The marginalization of gays exists to a much lesser degree in Judaism's other denominations. As far back as 1977, Reform rabbis passed a resolution "encourag[ing] legislation which decriminalizes homosexual acts between consenting adults and prohibits discrimination against them as persons." Fourteen years later, the Conservative movement followed suit with similar resolutions. Reform rabbis endorsed same-sex civil marriages in 1996, and the movement recently voted to allow rabbis to conduct same-sex marriages and to permit ordination for gay men and women. Reconstructionists admit homosexuals into their rabbinic and cantorial schools as well. While the Conservative movement does not condone same-sex marriages or ordain gay men or women as rabbis, "Congregations are encouraged to welcome and reach out to gay members," according to Marianna Matt Newirth, assistant director of media relations at the Jewish Theological Seminary.
Conversion to Heterosexuality
Freundel, in an article entitled "Judaism and Homosexuality" (Journal of Halacha and Contemporary Society) writes that the traditional Jewish community should motivate homosexuals to change their orientation. But he stresses that gay individuals should be kept within the Torah community. Freundel advocates kiruv (outreach) for homosexual Jews, much as some might advocate outreach to an intermarried couple. "We must create a situation which offers a positive alternative to the gay synagogue and to the even worse choices of complete abandonment and assimilation," he writes.

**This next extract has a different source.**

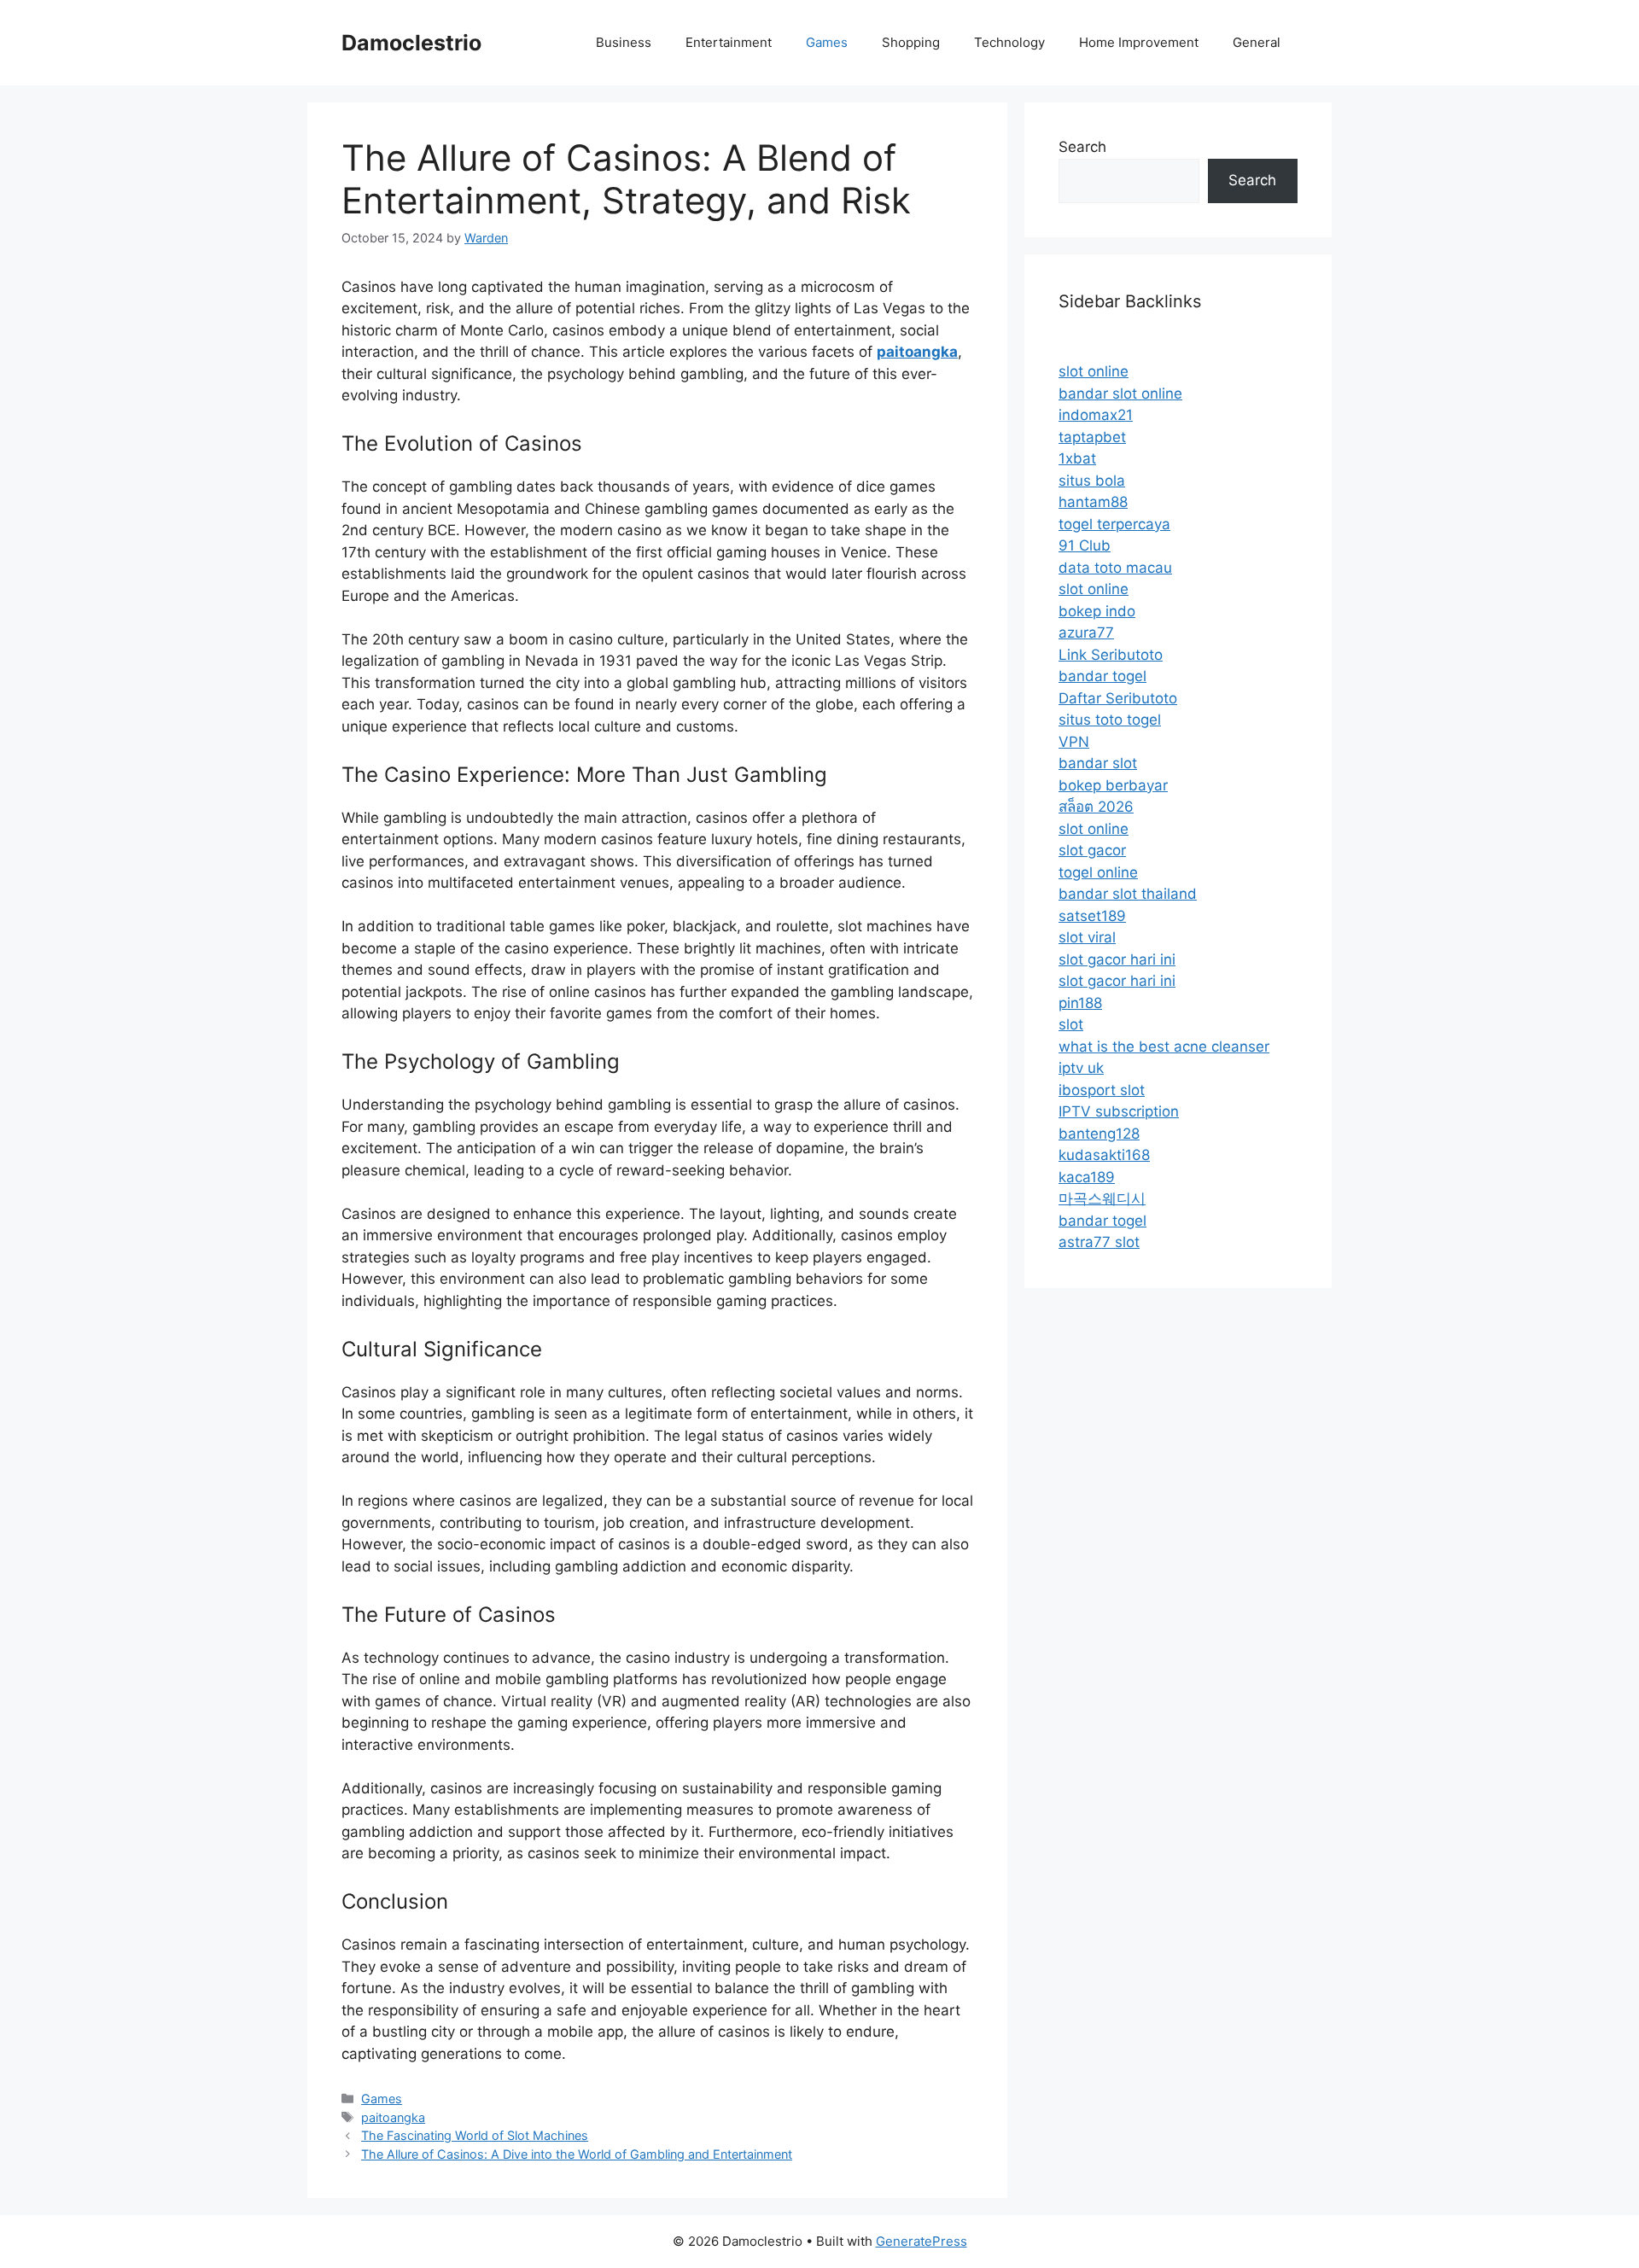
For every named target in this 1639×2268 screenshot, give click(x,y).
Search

Some go beyond outreach to outright conversion. Nefesh: The International Association of Orthodox Mental Health Professionals, a Brooklyn-based organization, advocates conversion therapy for Orthodox homosexuals. Nefesh members argue that gay men can be treated for homosexuality and converted back to heterosexuality. The New Jersey-based Jews Offering New Alternatives to Homosexuality, founded a year ago, also advocates reaching out to Orthodox homosexuals to help them become heterosexuals. This Jewish push toward conversion mirrors a national push: The National Association for Research and Treatment of Homosexuality says three out of every ten homosexuals are successfully converted.

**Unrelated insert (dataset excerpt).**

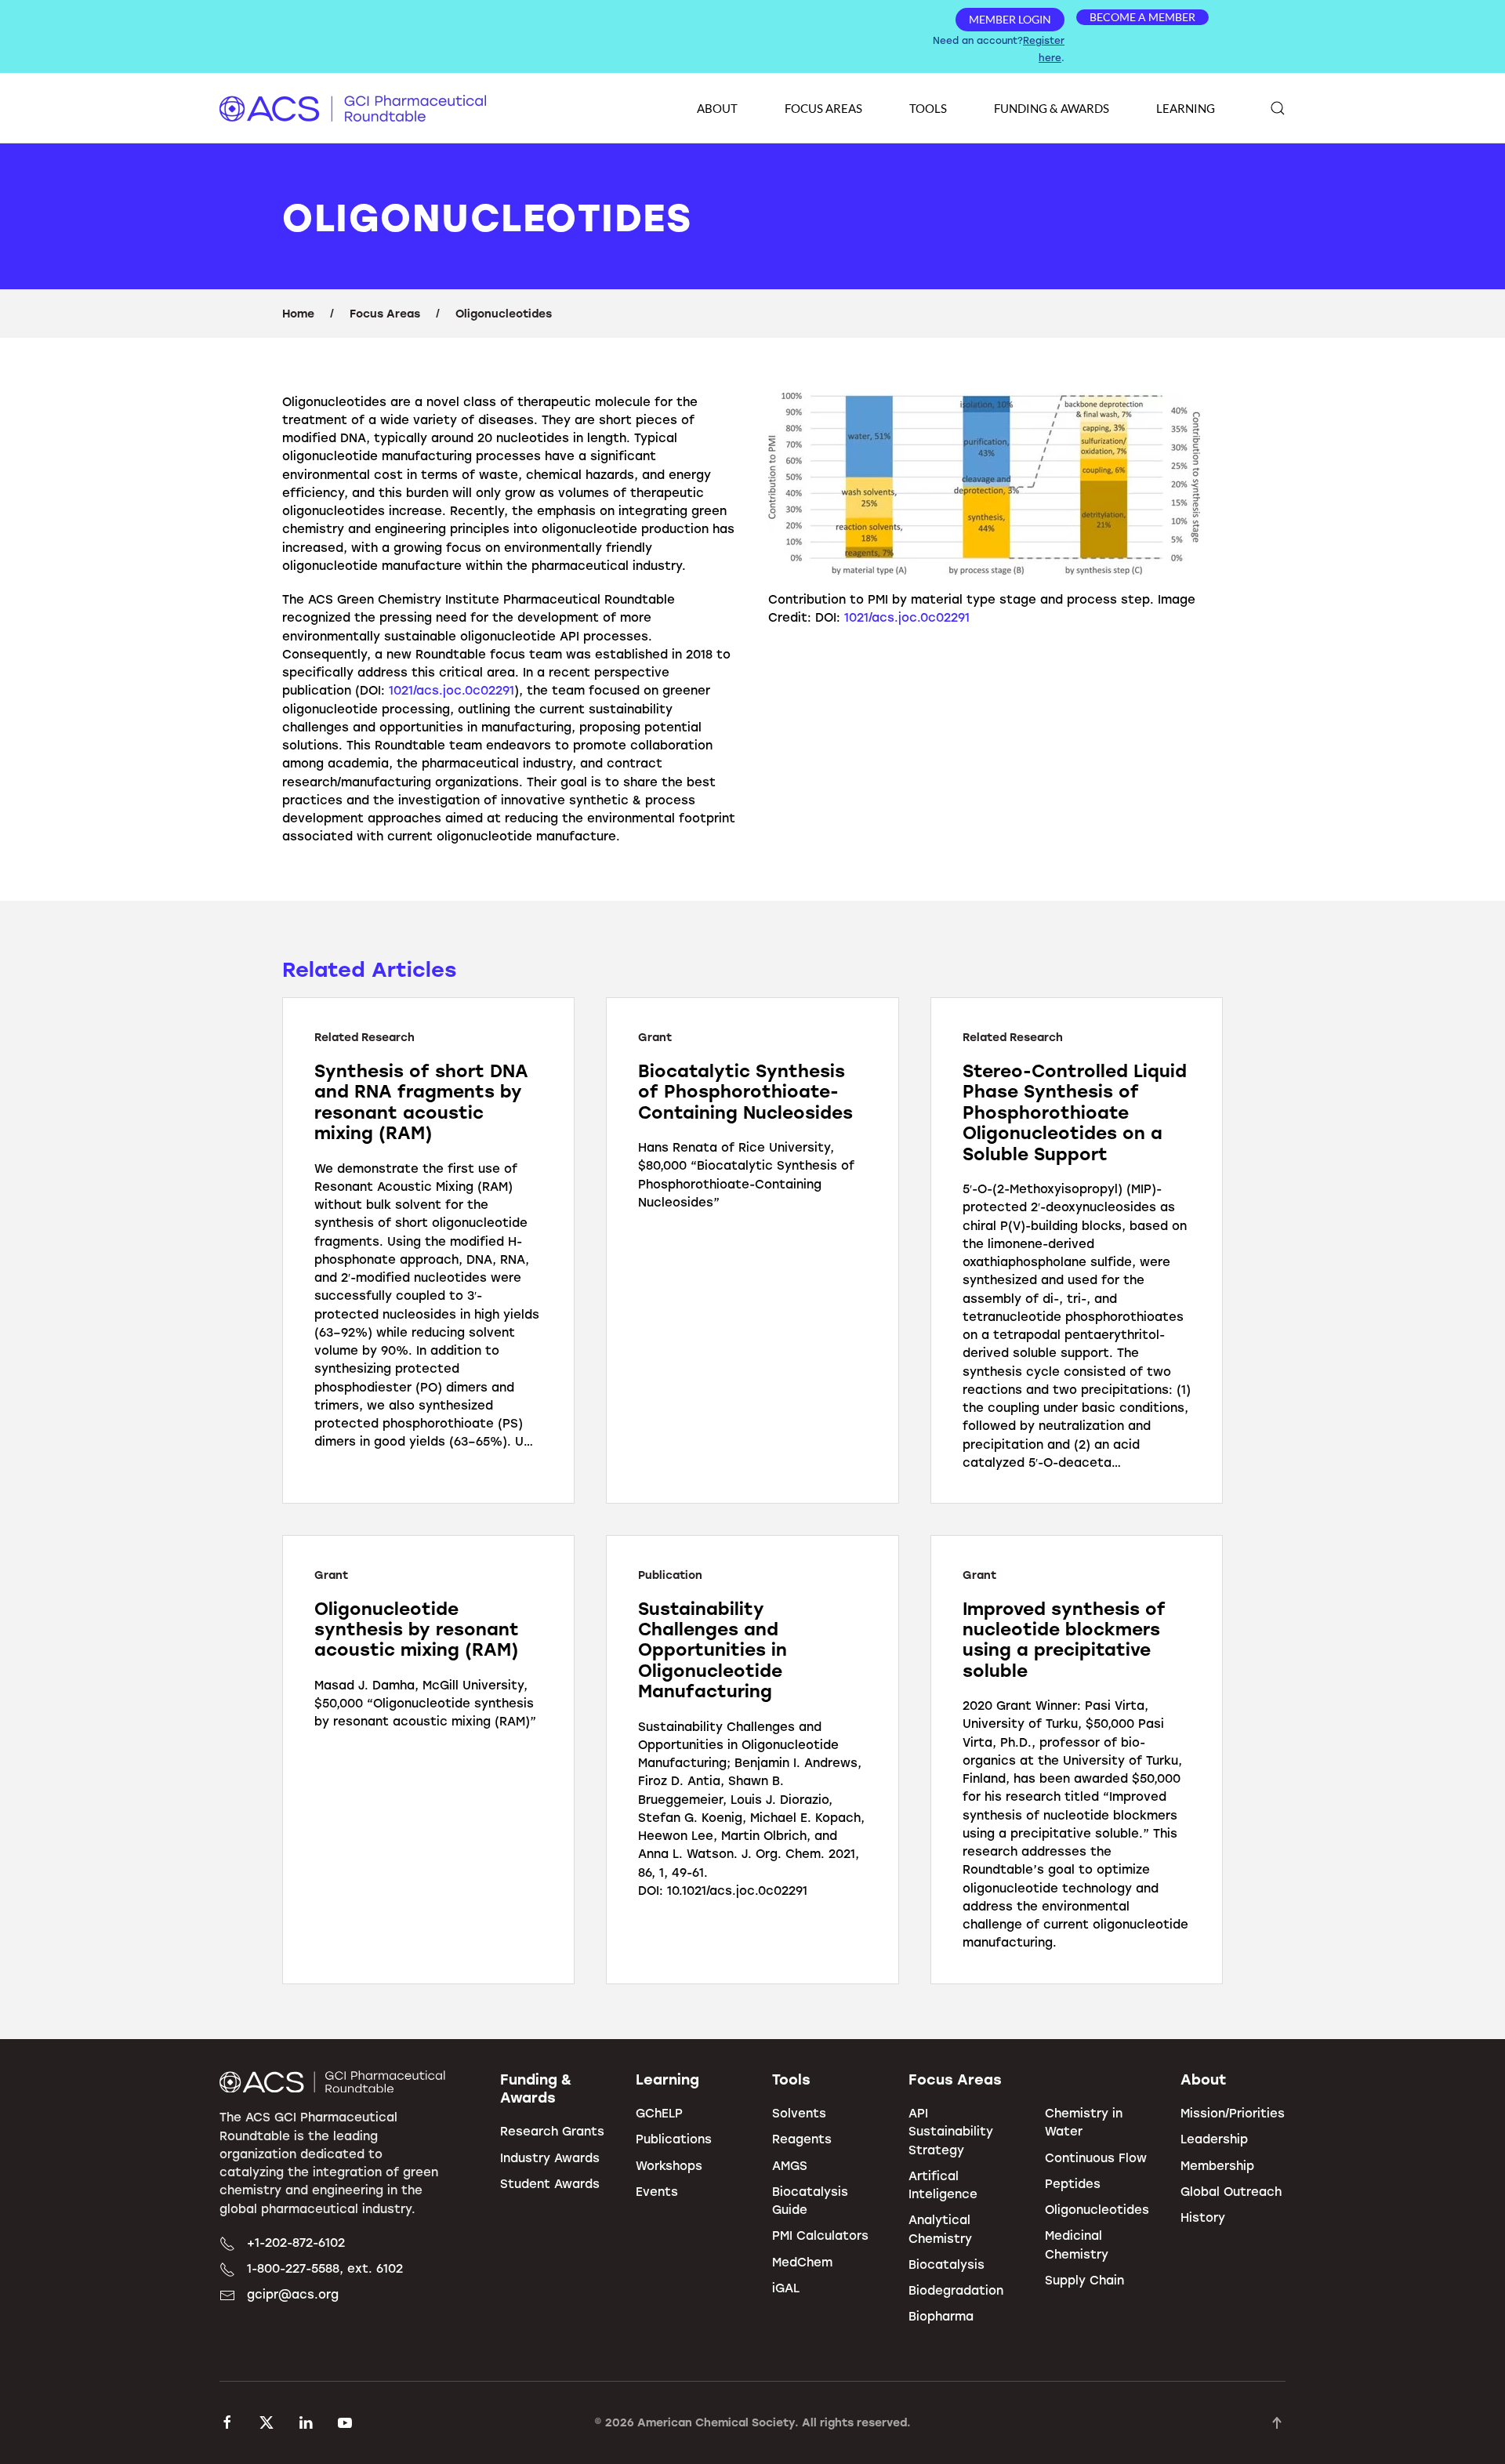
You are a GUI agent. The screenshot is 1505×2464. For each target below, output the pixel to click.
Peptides (1073, 2183)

But those who advocate this approach do so in spite of a 1997 American Psychological Association finding that reparative therapy to convert homosexuals is scientifically ineffective--and possibly harmful. The gay Orthodox individuals interviewed for this article attested to that finding.
Consider "Shalom," a gay Jewish physician in his early 40s who was in conversion therapy for 11 years. Shalom was raised in an Orthodox home and realized he was attracted to men in his high school yeshiva. A rabbi told him to get therapy to help him change--to purge the gayness from his system. He tried behavioral therapy, wearing a rubber band around his wrist and flicking it every time he felt attracted to a man. He went to Israel, where a rabbi told him to eat dates and recite a psalm every day. When that failed, he entered Aesthetic Realism, a New York-based group that works with gay people to change their sexual orientation.